Lakeview, NE Kerosene Accident, Apr 1922

LAKEVIEW WOMAN IS FATALLY BURNED.

Mrs. William Pillard's Body Is Burned to a Crisp When She Tries to Make Fire With Kerosene.

Mrs. William Pillard of Lakeview, was probably fatally burned at 9 p.m. Tuesday when her clothes took fire while she was attempting to start a fire in a stove with kerosene. Her husband's hands were seriously burned when he carried her out into the back yard and attempted to battle the flames with his hands. Both were taken to St. Elizabeth's hospital.
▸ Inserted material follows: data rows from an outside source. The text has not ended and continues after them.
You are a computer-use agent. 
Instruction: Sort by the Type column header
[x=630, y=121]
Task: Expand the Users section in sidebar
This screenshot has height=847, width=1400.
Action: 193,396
Dr. William H. Slattery was taken to the Pillard home in Spain & Schnell's ambulance, and announced that the woman was so badly burned that it was not possible to administer an opiate with a hypodermic needle to sooth[sic] the nerves. Every inch of her skin was burned to a crisp. Doctor Slattery said. The Pillard's little daughter was taken to the home of Mrs. Pillard's parents, who live in Lakeview.

Mr. Pillard is a steel car repairer, employed by the Burlington railroad. Neighbors knew but little of how the accident happened. Mr. Pillard was suffering so with pain, and was in such worry about his wife, that he was able to give no information.

Mr. and Mrs. E. A. Ward, 108 South Nineteenth street, were riding on West O street, before the Pillard home when a woman's screams attracted their attention. Mr. Ward left his auto and ran into the Pillard home, thru the house and into the back yard, where he saw Mr. Pillard holding his wife in an upright position, trying to fan out the flames with his hands. Mr. Ward took off his overcoat and wrapped it about Mrs. Pillard, but found that the flames were almost completely confined under Mrs. Pillard's dress. Her outer clothing was not burning as much as the underclothing was.

Acting under the emergency, Mr. Ward called the police station to ask for help and a doctor. It happened that Doctor Slattery was at the station when the call came in.

The physician announced that he believed that Mrs. Pillard could not live. Her husband is painfully, but not dangerously, burned.